2024-04-07

Implementing TSum with Dask

In one of the previous blog posts I’d written about implementing TSum, a table-summarization algorithm from Google Research. The implementation was written using Javascript and was meant for small datasets that can be summarized within the browser itself. I recently ported the implementation to Dask so that it can be used for larger datasets that consist of many rows. In a nutshell, it lets us summarize a Dask DataFrame and find representative patterns within it. In this post we’ll see how to use the algorithm to summarize a Dask DataFrame, and run benchmarks to see its performance.

Before We Begin

Although the library is designed to be used in production on data stored in a warehouse, it can also be used to summarize CSV or Parquet files. In essence, anything that can be read into a Dask DataFrame can be summarized.

Getting Started

Summarizing data

Imagine that we have customer data stored in a datawarehouse that we’d like to summarize.
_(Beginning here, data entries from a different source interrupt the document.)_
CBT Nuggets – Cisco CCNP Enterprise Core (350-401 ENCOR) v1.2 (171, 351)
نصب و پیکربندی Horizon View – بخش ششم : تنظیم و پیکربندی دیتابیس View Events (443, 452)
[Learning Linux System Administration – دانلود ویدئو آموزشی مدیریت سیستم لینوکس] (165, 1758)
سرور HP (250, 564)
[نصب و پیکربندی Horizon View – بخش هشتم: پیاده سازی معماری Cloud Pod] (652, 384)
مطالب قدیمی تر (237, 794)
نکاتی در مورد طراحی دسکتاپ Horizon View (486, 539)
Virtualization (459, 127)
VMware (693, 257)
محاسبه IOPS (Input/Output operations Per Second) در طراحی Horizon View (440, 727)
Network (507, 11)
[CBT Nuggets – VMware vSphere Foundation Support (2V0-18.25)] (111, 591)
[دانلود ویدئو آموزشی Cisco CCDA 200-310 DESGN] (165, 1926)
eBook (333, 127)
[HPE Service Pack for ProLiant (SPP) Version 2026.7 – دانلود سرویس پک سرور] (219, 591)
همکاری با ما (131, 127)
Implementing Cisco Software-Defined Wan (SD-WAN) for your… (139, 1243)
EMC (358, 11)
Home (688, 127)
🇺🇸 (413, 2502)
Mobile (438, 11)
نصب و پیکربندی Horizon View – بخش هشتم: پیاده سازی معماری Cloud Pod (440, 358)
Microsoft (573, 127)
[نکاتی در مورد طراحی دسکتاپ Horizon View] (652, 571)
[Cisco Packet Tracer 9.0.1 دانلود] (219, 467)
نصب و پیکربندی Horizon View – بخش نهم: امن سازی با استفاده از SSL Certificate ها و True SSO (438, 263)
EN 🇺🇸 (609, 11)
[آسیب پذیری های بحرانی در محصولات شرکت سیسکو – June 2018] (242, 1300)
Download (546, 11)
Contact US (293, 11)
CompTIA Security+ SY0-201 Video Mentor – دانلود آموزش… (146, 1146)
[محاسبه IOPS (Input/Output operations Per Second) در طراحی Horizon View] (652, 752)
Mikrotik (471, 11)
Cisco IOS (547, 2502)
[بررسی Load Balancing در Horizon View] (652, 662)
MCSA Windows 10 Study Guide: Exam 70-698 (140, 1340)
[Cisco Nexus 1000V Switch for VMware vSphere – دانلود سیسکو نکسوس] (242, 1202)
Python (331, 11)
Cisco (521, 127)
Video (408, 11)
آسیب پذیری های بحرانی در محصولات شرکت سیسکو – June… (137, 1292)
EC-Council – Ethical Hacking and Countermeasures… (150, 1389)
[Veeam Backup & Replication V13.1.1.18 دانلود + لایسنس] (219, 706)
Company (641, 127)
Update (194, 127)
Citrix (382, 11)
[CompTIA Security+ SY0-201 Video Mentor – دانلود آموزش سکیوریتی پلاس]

For example, how would we best describe the customer’s behavior given the data? In essence, we’d like to find patterns within this dataset. In scenarios like these, TSum works well. As an example of data summarization, we’ll use the patient data given in the research paper and pass it to the summarization algorithm.

We’ll begin by adding a function to generate some test data.

def data(n=1):
    return [
        {"gender": "M", "age": "adult", "blood_pressure": "normal"},
        {"gender": "M", "age": "adult", "blood_pressure": "low"},
        {"gender": "M", "age": "adult", "blood_pressure": "normal"},
        {"gender": "M", "age": "adult", "blood_pressure": "high"},
        {"gender": "M", "age": "adult", "blood_pressure": "low"},
        {"gender": "F", "age": "child", "blood_pressure": "low"},
        {"gender": "M", "age": "child", "blood_pressure": "low"},
        {"gender": "F", "age": "child", "blood_pressure": "low"},
        {"gender": "M", "age": "teen", "blood_pressure": "high"},
        {"gender": "F", "age": "child", "blood_pressure": "normal"},
    ] * int(n)

We’ll then add code to summarize this data.

import json
import time

import cattrs
import dask.dataframe as dd
import pandas as pd
import tabulate

from tsum import summarize

if __name__ == "__main__":
    from dask.distributed import LocalCluster

    cluster = LocalCluster(n_workers=1, nthreads=8, diagnostics_port=8787)
    client = cluster.get_client()

    df = pd.DataFrame.from_records(data=data(n=1))
    ddf = dd.from_pandas(df, npartitions=4)
    t0 = time.perf_counter()
    patterns = summarize(ddf=ddf)
    t1 = time.perf_counter()

    dicts = [cattrs.unstructure(_) for _ in patterns]
    print(json.dumps(dicts, indent=4))

Upon running the script we get the following patterns.

[
    {
        "pattern": {
            "gender": "M",
            "age": "adult"
        },
        "saving": 3313,
        "coverage": 50.0
    },
    {
        "pattern": {
            "age": "child",
            "blood_pressure": "low"
        },
        "saving": 1684,
        "coverage": 30.0
    }
]

This indicates that the patterns that best describe our data are “adult males”, which comprise 50% of the data, followed by “children with low blood pressure”, which comprise 30% of the data. We can verify this by looking at the data returned from the data function, and from the patterns mentioned in the paper.

Running benchmarks

To run the benchmarks, we’ll modify the script and create DataFrames with increasing number of rows. The benchmarks are being run on my local machine which has an Intel i7-8750H, and 16GB of RAM. The script which runs the benchmark is given below.

if __name__ == "__main__":
    from dask.distributed import LocalCluster

    cluster = LocalCluster(n_workers=1, nthreads=8, diagnostics_port=8787)
    client = cluster.get_client()
    table = []

    for n in [1, 1e1, 1e2, 1e3, 1e4, 1e5, 1e6]:
        df = pd.DataFrame.from_records(data=data(n=n))
        ddf = dd.from_pandas(df, npartitions=4)
        t0 = time.perf_counter()
        summarize(ddf=ddf)
        t1 = time.perf_counter()
        table.append(
            {
                "Rows": len(ddf),
                "Time Taken (seconds)": (t1 - t0),
            }
        )

    print(tabulate.tabulate(table))

This is the output generated. As we can see, it takes 17 minutes for 1e6 rows.

--------  ---------
      10    14.5076
     100    24.1455
    1000    23.4862
   10000    23.4842
  100000    32.8378
 1000000   121.013
10000000  1050.46
--------  ---------

Conclusion

That’s it. That’s how we can summarize a Dask DataFrame using TSum. The library is available on PyPI and can be installed with the following command.

1	pip install tsum

The code is available on GitHub. Contributions welcome.